### PROBLEM STATEMENT
Render the stretch of records from the line containing "Task: Click the Firefox reload page button" through the line containing "[x=390, y=249]" as a Markdown table with the columns Row and Line. Number each row, and leave out blank lines and pictures.

### MATERIAL SUPPLIED
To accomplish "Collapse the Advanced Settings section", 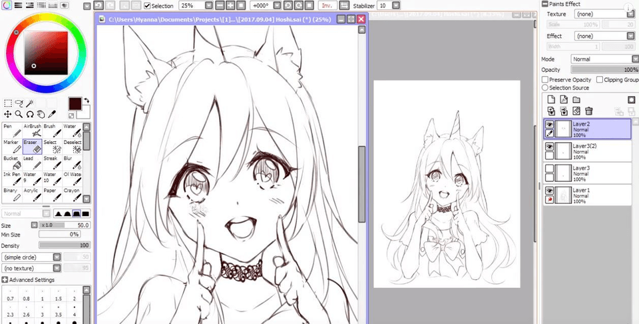I will pos(5,279).
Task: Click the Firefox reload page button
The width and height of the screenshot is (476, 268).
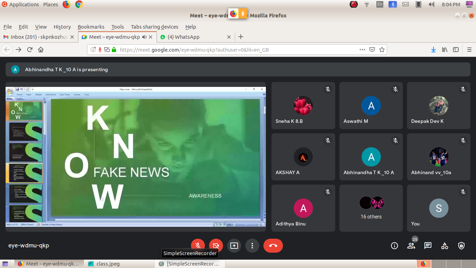Action: pyautogui.click(x=30, y=50)
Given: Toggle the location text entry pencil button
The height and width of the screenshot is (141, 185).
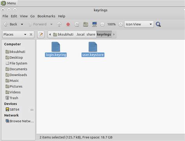Looking at the screenshot, I should pos(41,34).
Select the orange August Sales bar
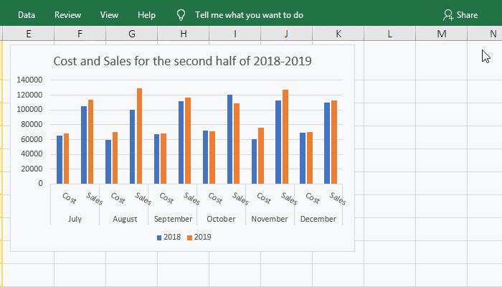This screenshot has height=287, width=502. [140, 136]
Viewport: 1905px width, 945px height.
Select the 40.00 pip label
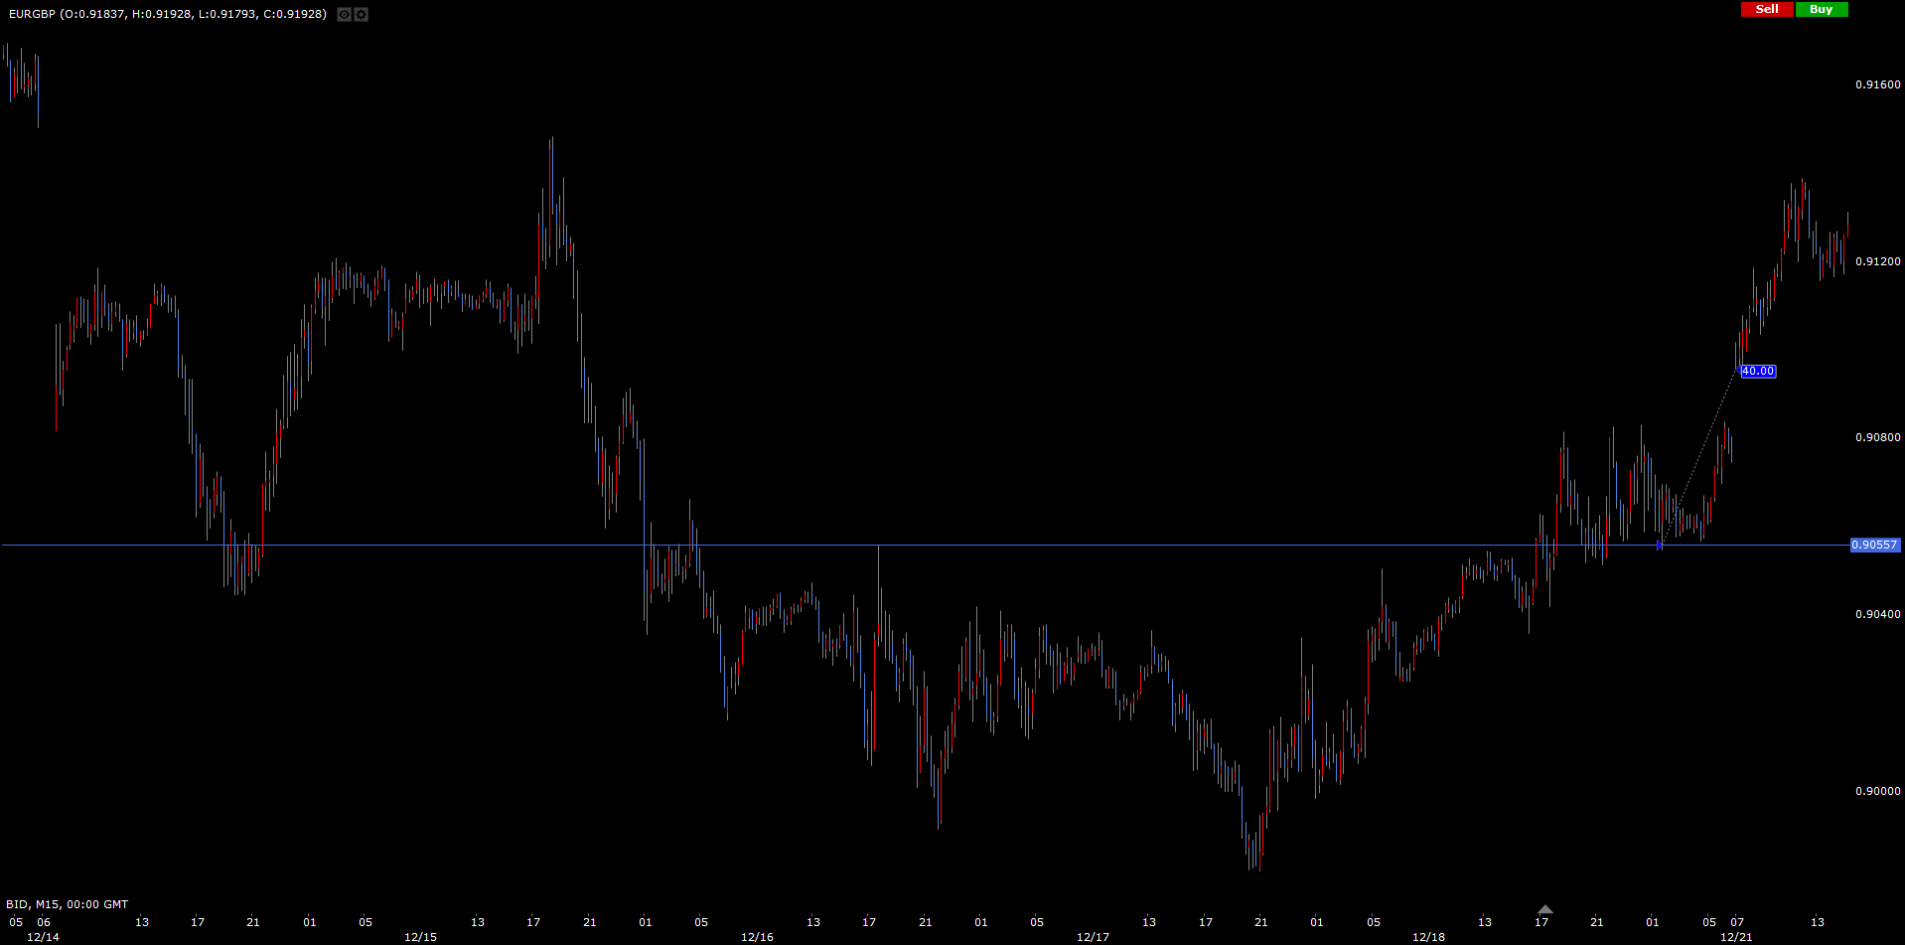[x=1757, y=372]
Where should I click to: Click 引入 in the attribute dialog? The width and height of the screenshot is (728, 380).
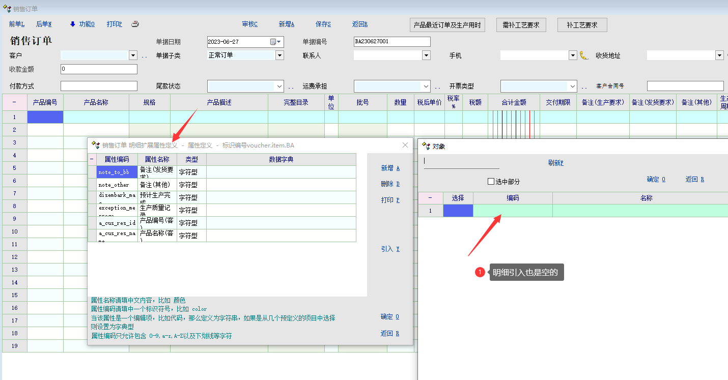[x=390, y=249]
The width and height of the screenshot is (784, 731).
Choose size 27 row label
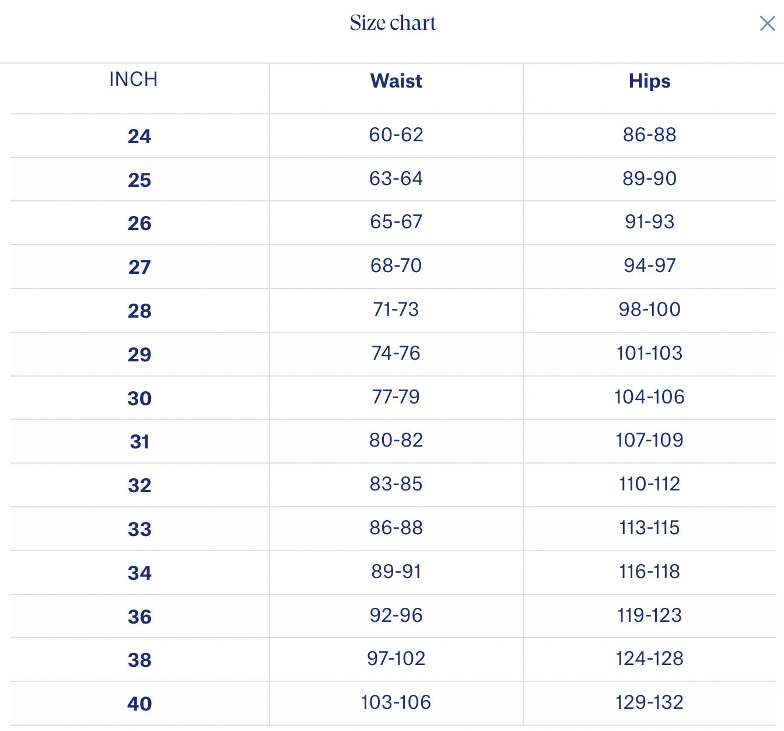(139, 267)
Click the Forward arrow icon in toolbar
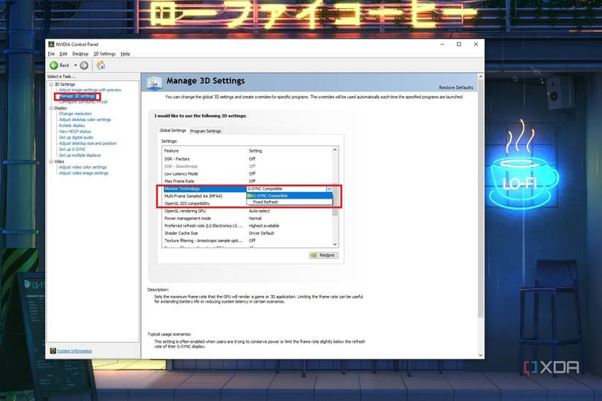602x401 pixels. pos(84,65)
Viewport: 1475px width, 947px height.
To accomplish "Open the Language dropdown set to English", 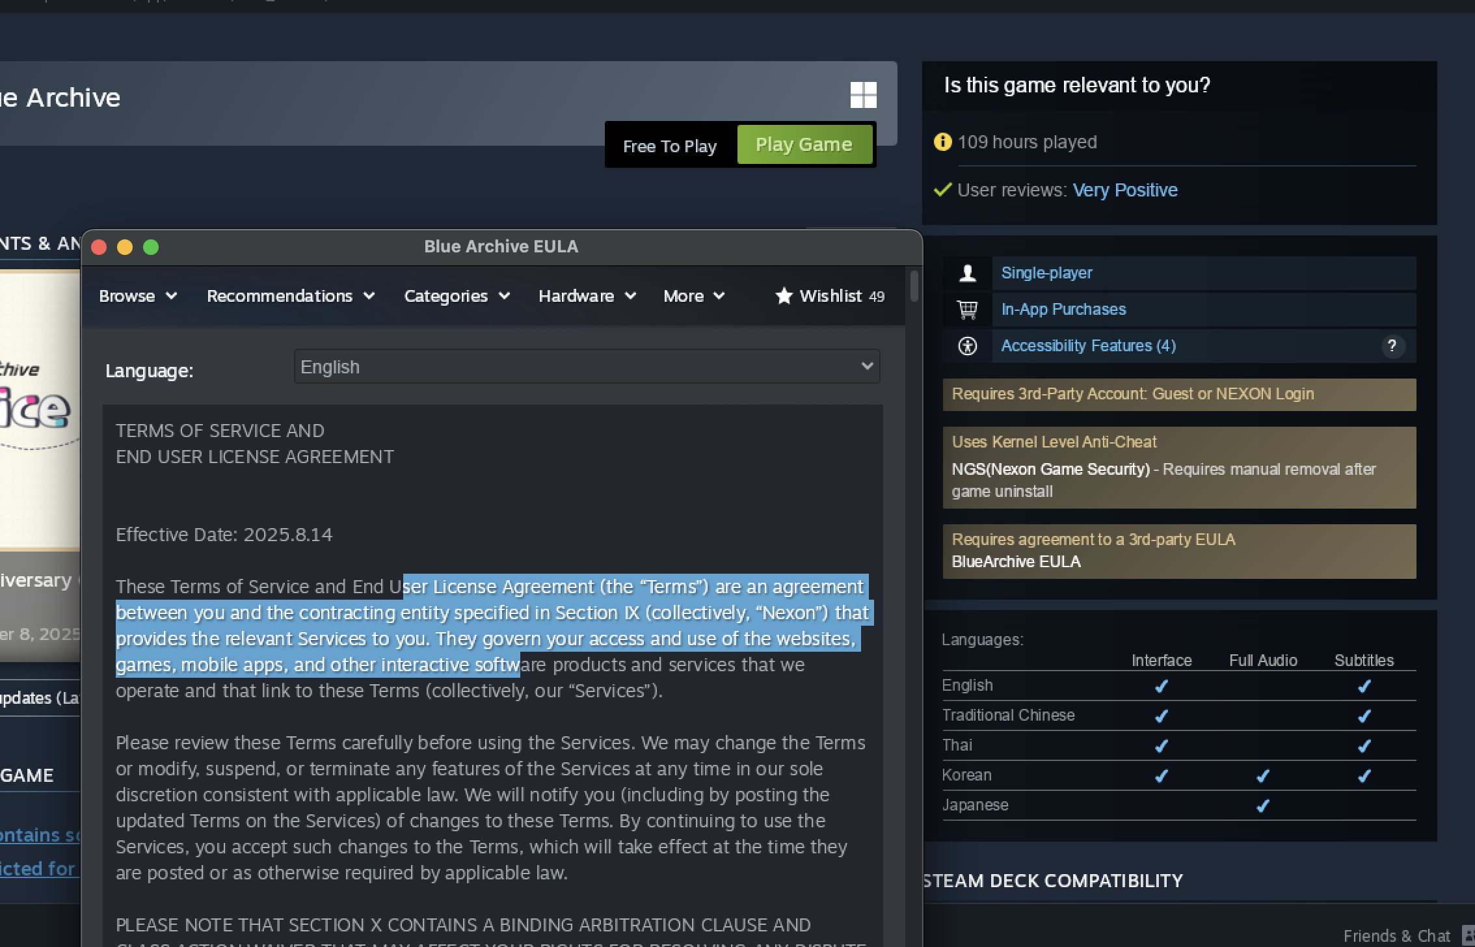I will coord(587,367).
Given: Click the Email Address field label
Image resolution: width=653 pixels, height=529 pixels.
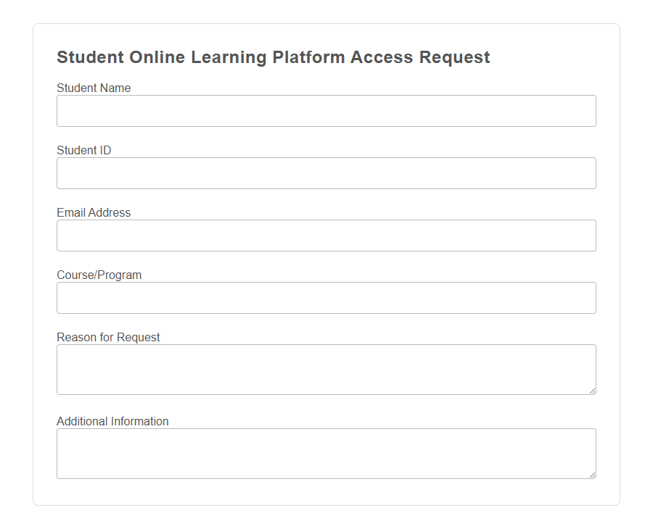Looking at the screenshot, I should (x=94, y=212).
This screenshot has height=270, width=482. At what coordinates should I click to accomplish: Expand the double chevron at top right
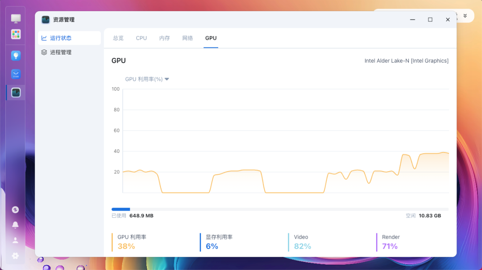point(465,16)
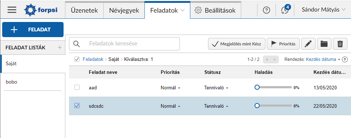Viewport: 351px width, 138px height.
Task: Open the help question mark icon
Action: coord(267,10)
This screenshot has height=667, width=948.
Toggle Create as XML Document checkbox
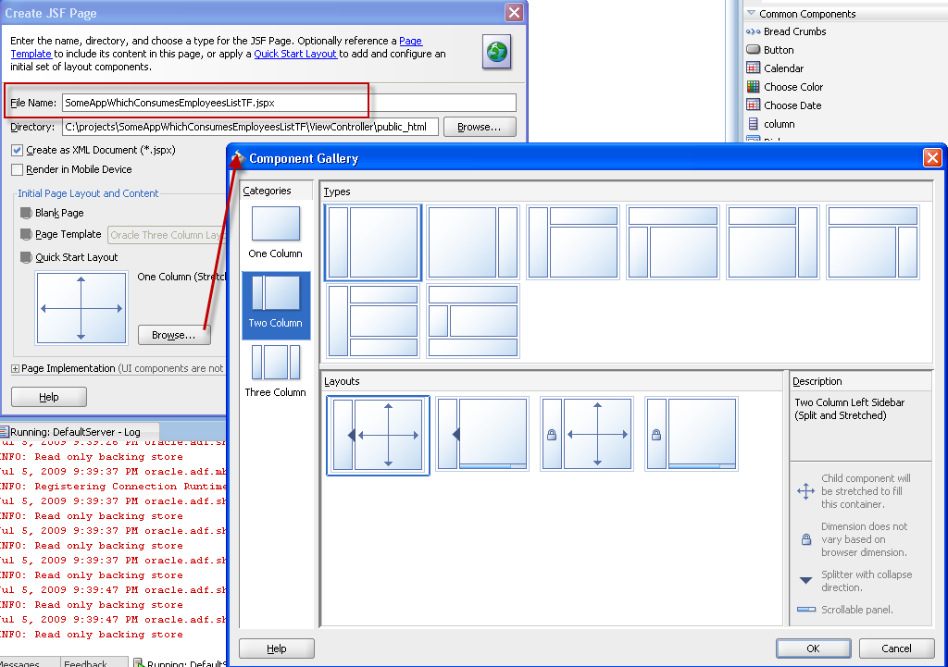point(18,150)
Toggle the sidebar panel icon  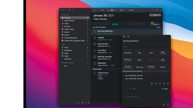69,10
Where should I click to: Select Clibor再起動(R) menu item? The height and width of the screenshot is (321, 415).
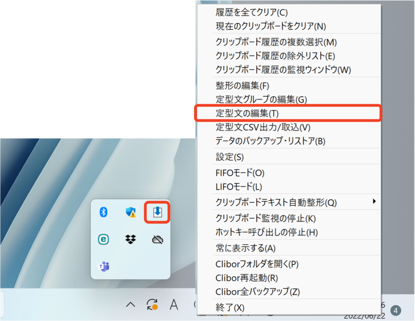(x=247, y=278)
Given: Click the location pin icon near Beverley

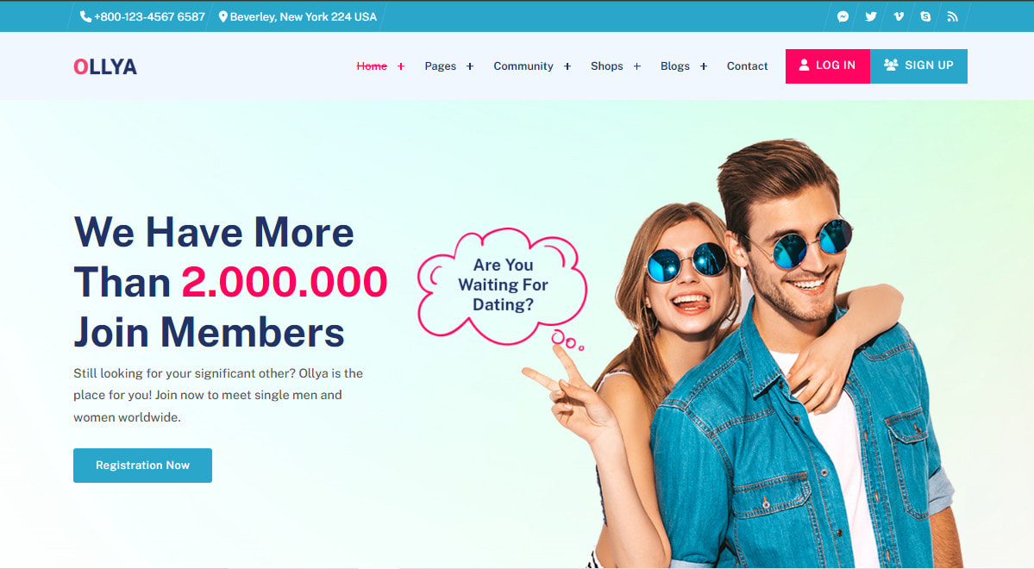Looking at the screenshot, I should click(222, 16).
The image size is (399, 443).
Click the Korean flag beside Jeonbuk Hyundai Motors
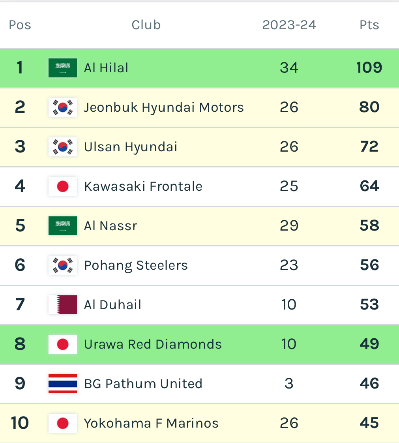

### OUTPUT OF THE TASK
| Row | Line |
|---|---|
| 1 | Task: Click the Firefox reload page button |
| 2 | The width and height of the screenshot is (476, 268). |
| 3 | Action: pyautogui.click(x=30, y=50) |
| 4 | Given: Toggle the location text entry pencil button |
| 5 | The height and width of the screenshot is (141, 185). |
| 6 | Looking at the screenshot, I should pos(41,34). |
| 7 | Select the orange August Sales bar |
| 8 | This screenshot has height=287, width=502. [140, 136] |
| 9 | Viewport: 1905px width, 945px height. |
| 10 | Select the 40.00 pip label |
| 11 | [x=1757, y=372] |
| 12 | Where should I click to: Click 引入 in the attribute dialog? The width and height of the screenshot is (728, 380). |
| 13 | [x=390, y=249] |